On-chip capacitive sensing and tilting motion estimation of a micro-stage for in situ MEMS gyroscope calibration

Abstract

In this paper, we introduce a novel on-chip capacitive sensor design and a motion estimation method for measuring multi-axis out-of-plane tilting motion of a micro-stage that is used for in situ calibration of an integrated MEMS gyroscope. On-chip sensing and motion estimation is critical for this application, since precision in measuring high frequency tilting motion of the micro-stage determines how accurately an on-stage MEMS gyroscope can be calibrated in the field with respect to this motion.
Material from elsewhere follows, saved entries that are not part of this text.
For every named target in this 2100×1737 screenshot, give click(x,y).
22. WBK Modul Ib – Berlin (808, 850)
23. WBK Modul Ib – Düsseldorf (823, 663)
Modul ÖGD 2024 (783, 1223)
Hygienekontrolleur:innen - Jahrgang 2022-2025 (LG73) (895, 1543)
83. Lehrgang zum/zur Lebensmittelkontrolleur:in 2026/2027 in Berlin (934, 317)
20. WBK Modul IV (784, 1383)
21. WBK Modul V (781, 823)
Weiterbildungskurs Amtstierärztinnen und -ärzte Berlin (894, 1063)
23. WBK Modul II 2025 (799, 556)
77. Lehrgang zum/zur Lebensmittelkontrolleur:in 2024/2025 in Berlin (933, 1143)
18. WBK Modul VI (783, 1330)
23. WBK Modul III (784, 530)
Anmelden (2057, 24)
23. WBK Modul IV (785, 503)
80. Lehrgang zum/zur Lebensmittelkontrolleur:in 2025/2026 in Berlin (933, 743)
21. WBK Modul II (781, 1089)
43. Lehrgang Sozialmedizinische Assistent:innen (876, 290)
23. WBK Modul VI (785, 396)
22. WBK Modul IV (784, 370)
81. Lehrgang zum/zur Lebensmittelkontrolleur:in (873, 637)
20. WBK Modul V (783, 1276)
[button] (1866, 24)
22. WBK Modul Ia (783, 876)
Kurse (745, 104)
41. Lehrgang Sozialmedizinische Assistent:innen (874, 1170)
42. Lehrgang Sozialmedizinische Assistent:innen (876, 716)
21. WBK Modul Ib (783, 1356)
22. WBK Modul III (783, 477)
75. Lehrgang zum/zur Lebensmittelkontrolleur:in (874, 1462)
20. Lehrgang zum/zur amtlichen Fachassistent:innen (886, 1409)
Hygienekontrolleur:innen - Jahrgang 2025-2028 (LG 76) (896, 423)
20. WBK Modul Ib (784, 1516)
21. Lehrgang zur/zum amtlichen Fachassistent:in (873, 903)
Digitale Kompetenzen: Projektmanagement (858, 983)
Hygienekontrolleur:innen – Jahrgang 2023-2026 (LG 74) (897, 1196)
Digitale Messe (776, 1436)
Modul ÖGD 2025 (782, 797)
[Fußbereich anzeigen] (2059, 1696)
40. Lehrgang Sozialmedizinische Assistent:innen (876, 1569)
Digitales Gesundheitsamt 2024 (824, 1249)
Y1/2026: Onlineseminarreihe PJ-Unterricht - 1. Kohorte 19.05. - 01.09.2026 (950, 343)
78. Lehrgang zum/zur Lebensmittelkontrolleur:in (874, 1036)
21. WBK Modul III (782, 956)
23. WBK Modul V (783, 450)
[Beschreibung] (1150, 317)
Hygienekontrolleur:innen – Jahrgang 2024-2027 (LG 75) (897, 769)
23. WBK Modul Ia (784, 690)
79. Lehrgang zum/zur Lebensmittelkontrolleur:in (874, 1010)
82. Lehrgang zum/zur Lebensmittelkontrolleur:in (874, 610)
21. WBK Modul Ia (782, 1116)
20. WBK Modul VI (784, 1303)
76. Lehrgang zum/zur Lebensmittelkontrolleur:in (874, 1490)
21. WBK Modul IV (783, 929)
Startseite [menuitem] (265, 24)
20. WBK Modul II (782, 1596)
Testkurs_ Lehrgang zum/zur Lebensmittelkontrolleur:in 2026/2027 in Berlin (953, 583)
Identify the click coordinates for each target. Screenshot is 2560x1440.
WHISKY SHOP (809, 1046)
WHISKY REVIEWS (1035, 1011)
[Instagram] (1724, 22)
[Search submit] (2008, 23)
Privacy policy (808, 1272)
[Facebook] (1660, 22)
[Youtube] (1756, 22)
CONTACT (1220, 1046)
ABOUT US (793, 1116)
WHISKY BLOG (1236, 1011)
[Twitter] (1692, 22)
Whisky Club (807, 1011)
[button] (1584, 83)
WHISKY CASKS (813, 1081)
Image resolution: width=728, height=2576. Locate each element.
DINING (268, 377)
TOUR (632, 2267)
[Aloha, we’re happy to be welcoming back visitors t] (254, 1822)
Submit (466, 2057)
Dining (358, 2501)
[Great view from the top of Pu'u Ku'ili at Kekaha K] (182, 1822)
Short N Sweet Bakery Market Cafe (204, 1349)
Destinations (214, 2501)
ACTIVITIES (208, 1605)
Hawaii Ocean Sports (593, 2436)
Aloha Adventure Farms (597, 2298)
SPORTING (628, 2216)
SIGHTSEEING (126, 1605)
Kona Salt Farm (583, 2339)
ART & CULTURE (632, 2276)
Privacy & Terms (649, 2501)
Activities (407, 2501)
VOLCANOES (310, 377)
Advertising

To obtain decoupled sensing signals from multi-axis out-of-plane tilting motion, a capacitive sensing layout with high off-axis signal rejection capability is introduced. With the proposed design specifications and range of tilting motion, a dual axis capacitive sensor model is developed, and simulation results show that the sensor is able to reject more than 99.90% of the off-axis signal. The sensor also permits detection of perturbations to stage geometry due to ambient temperature variation through the effects of nonlinear behavior on signal timing. To measure tilting motion with the obtained sensing signal, a motion estimator with extended Kalman Filter (EKF) is also developed. With assistance of a laser Doppler vibrometer (LDV), experiments are performed to identify the parameters of the motion estimator and validate its performance. The experimental results demonstrate a 286 ppm error in scale factor calibration of a commercial MEMS gyroscope by the micro-stage with moderate temperature variation.